И они отправились бродить по Москве. Прошли через Красную площадь со ступенчатой деревянной пирамидой Мавзолея и углубились в улицы и улочки с частью закрытыми, но еще не снесенными церквами, ватагами беспризорников, бесчисленными торговыми лотками. Вышли на берег Москвы-реки. Там бабы в телогрейках полоскали с мостков белье, а поодаль дремали в лодках рыбаки. Пройдет пара-тройка недель, река замерзнет, и из ее панциря будут вырубать лед для холодильников. В глубоких погребах, пересыпанный опилками, он будет храниться месяцами, вплоть до следующей зимы.

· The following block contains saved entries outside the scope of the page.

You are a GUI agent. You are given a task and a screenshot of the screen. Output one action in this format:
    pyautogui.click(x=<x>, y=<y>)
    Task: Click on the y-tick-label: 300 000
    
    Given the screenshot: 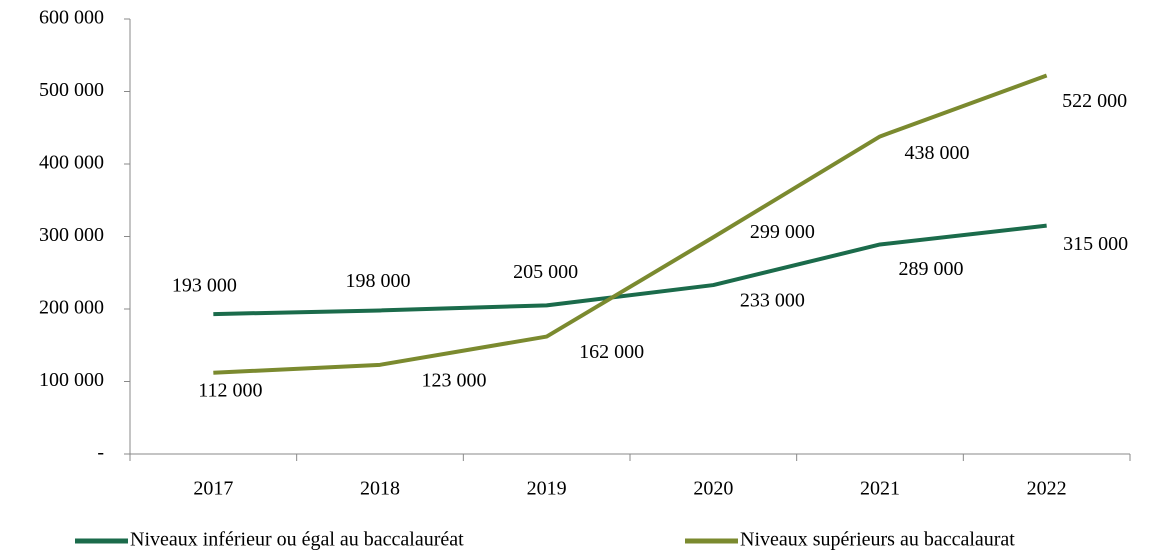 What is the action you would take?
    pyautogui.click(x=72, y=235)
    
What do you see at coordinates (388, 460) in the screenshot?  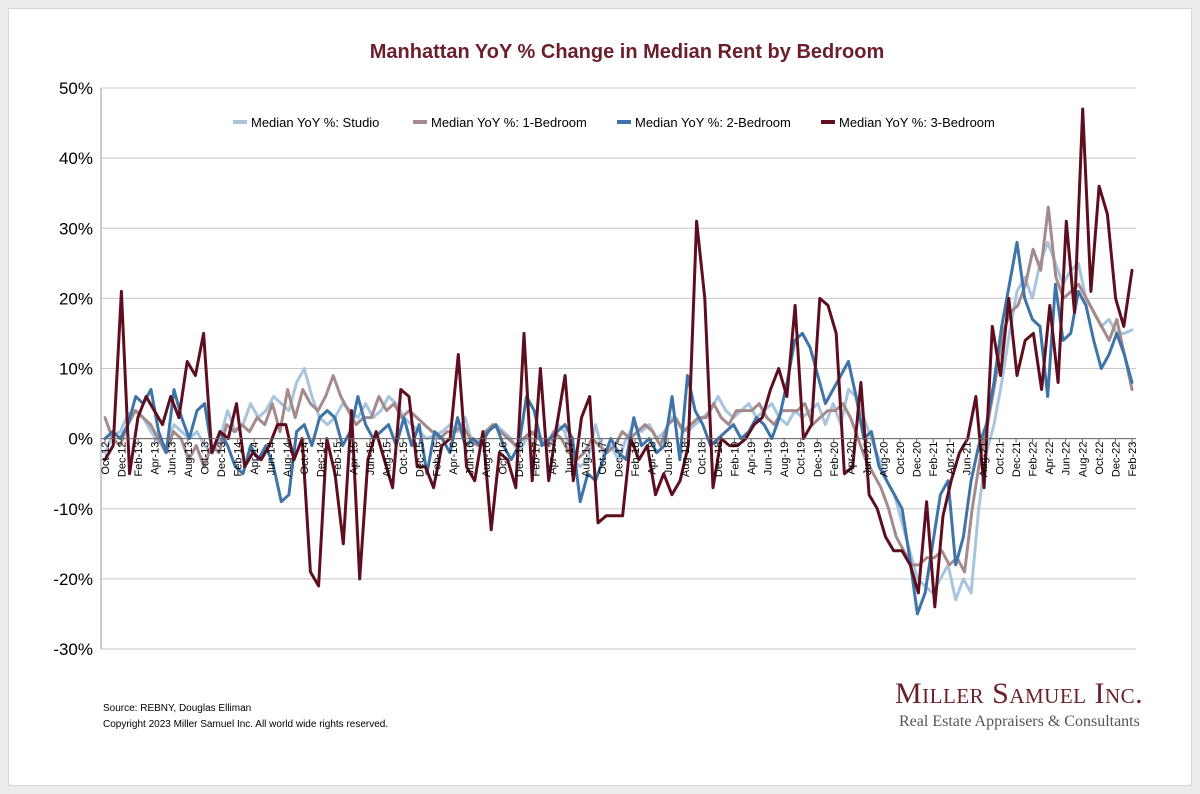 I see `x-tick-label: Aug-15` at bounding box center [388, 460].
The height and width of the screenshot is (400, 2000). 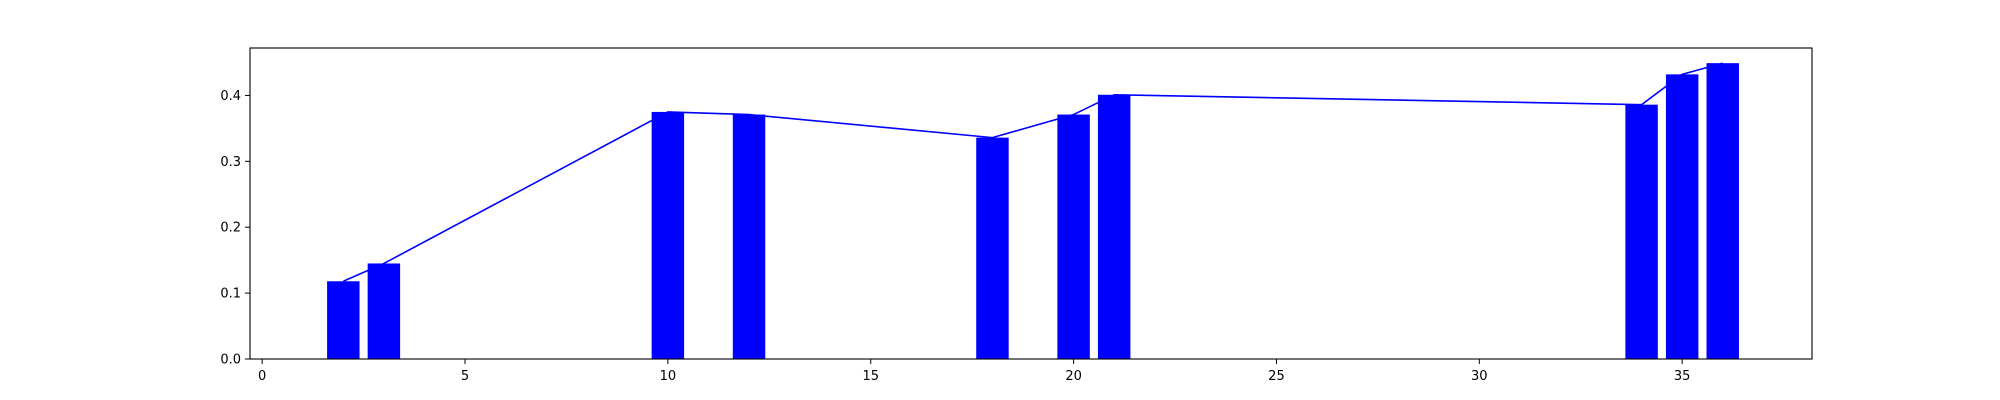 I want to click on y-tick-label: 0.1, so click(x=230, y=294).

По Бородинскому мосту, близ которого были расположены купальни, закрытые с начала осени, перешли на Большую Дорогомиловскую улицу с ее двухэтажными домиками и дровяными складами. Здесь было оживленно: тренькал трамвай, мельтешили экипажи – сказывалась близость железнодорожного вокзала с кипучим пассажиропотоком.
– А что в Москве делать зимой? – полюбопытствовала Аннеке.

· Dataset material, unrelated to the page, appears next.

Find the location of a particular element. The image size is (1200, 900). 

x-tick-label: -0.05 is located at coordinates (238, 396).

– Есть катки на Патриарших и на Петровке тоже. Обязательно сходим. Ты умеешь кататься на коньках?
– На коньках? Нет… А лыжи?
– Есть лыжная станция на Воробьевых горах. Я тебе все покажу.
Уже стемнело, когда, нагулявшись, они доехали на извозчике до общежития, где поселилась Аннеке. Оно помещалось на фабричной окраине, в Марьиной Роще. Этот район, чье население из-за притока рабсилы за каких-нибудь тридцать лет выросло почти в пять раз, пользовался дурной славой. Вперемежку с трудовым людом в барачных трущобах селились сомнительные личности: мелкое ворье, скупщики краденого, валютчики, шулера… «В Марьиной Роще люди проще», – говорили в народе.
Аннеке начала прощаться с Вадимом на пороге, стеснялась вести его дальше, но он прикинулся, будто не понимает ее смущения. Хотелось взглянуть на условия, в которых она живет. Он вошел, и дух захватило от смрада, стоявшего в битком набитой казарме. Несло потом, мочой, прокисшей капустой, сивухой и почему-то жженой резиной. Окна по осени были задраены наглухо, в спертом воздухе висели клубы табачного дыма. По засаленным наволочкам и простыням, меж пятен от раздавленных клопов, рыскали те самые насекомые, в честь которых окрестили общежитие. Тут и там бубнили на разные голоса, фальшиво пели, но все это перекрывалось пронзительным плачем младенцев и надрывным туберкулезным кашлем.